You can get around the universe being non-deterministic because of quantum mechanical considerations using the many worlds hypothesis: all symmetric possible 'quark' choices are made, and the universe evolves all of these as branching realities. If your choice to one-box or two-box is dependent upon some random factors, then Omega can't predict what will happen because when he makes the prediction, he is up-branch of you. He doesn't know which branch you'll be in. Or, more accurately, he won't be able to make a prediction that is true for all the branches.
What Omega can do instead is simulate every branch and count the number of branches in which you two-box, to get a probability, and treat you as a two-boxer if this probability is greater than some threshold. This covers both the cases where you roll a die, and the cases where your decision depends on events in your brain that don't always go the same way. In fact, Omega doesn't even need to simulate every branch; a moderate sized sample would be good enough for the rules of Newcomb's problem to work as they're supposed to.
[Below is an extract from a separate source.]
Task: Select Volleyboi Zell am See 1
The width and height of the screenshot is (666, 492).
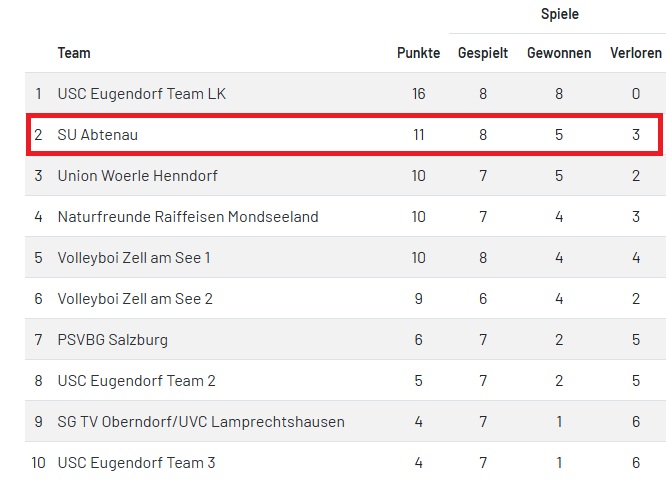Action: coord(134,258)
But the real reason for treating Omega as a perfect predictor is that one of the more natural ways of modeling an imperfect predictor is to decompose it into some probability of being a perfect predictor and some probability of its prediction being completely independent of your choice, the probabilities depending on how good a predictor you think it really is. In that context, denying the possibility that a perfect predictor could exist is decidedly unhelpful.